• [Problem statement] No pictures, please. Copy exactly the lines from the one with "Image resolution: width=1024" through the final line below.

(Exercise data begins)

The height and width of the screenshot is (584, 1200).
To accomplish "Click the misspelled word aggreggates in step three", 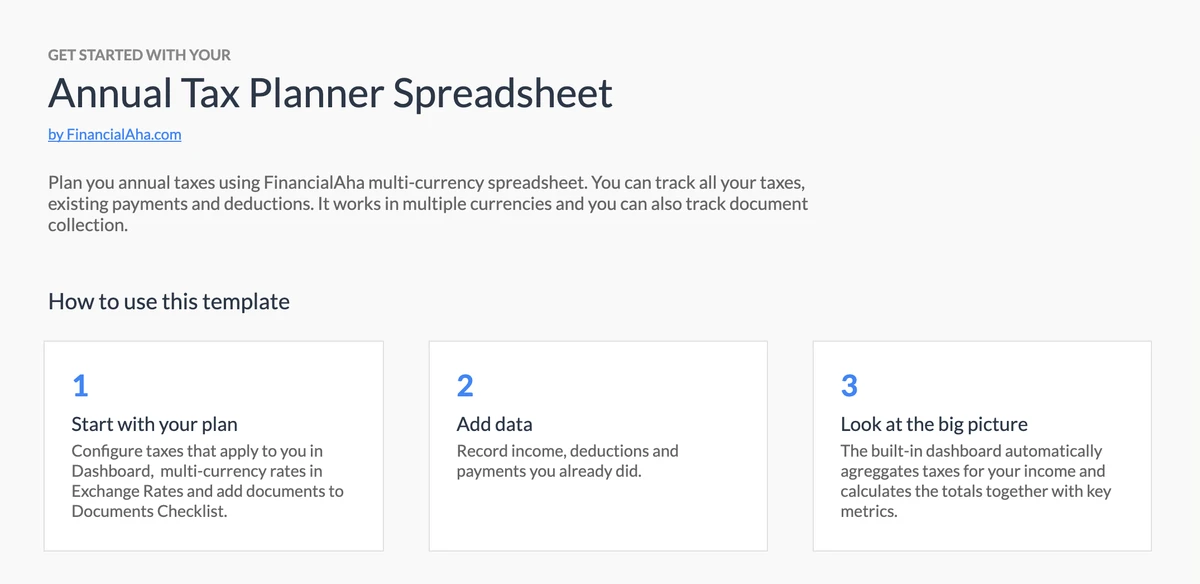I will (883, 471).
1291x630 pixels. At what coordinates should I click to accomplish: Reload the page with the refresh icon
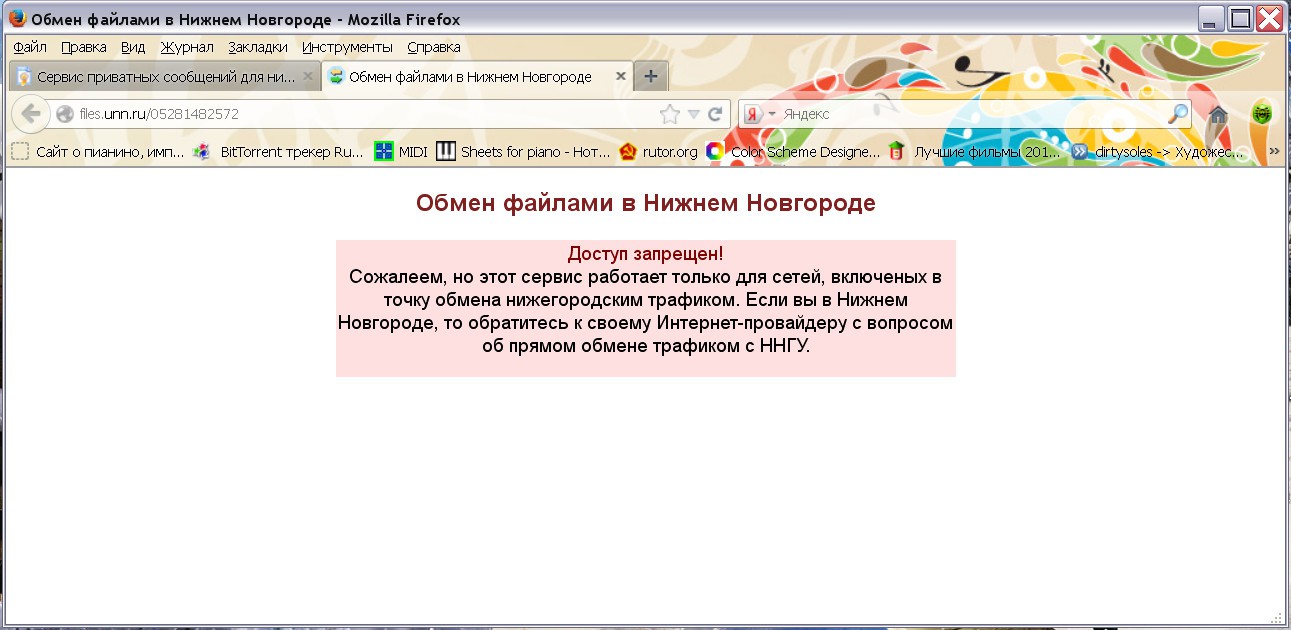[715, 114]
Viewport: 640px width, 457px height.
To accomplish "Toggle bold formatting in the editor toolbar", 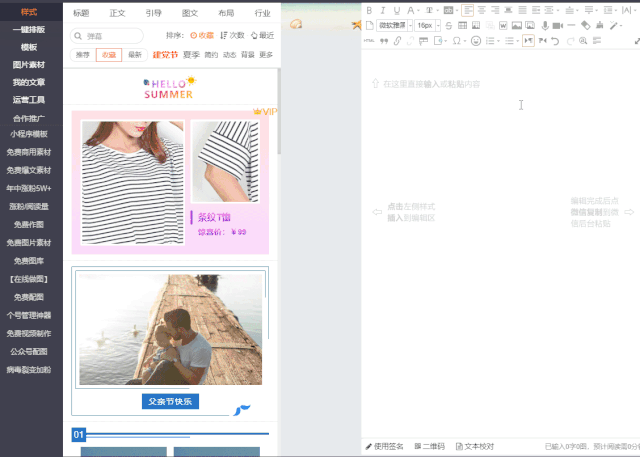I will [369, 10].
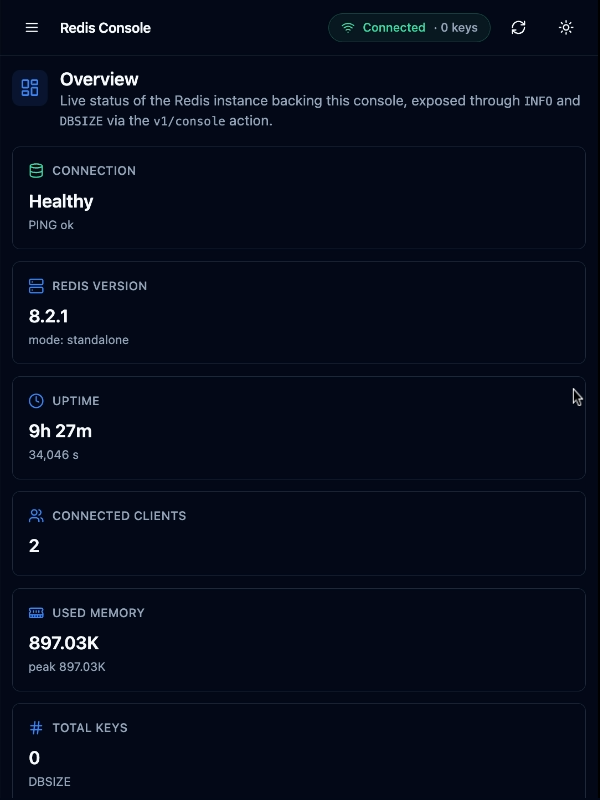Click the green database Connection icon
The height and width of the screenshot is (800, 600).
point(36,170)
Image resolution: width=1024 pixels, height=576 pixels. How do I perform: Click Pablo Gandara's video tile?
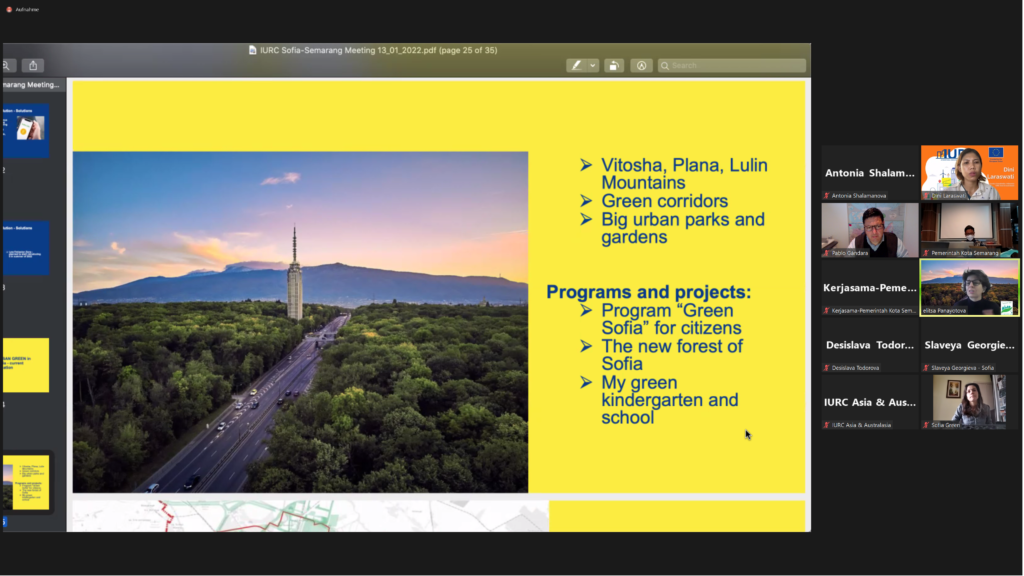click(x=869, y=230)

(Exercise data ends)

• [Answer]
Image resolution: width=1024 pixels, height=576 pixels. How do I perform: Click Pablo Gandara's video tile?
click(x=869, y=230)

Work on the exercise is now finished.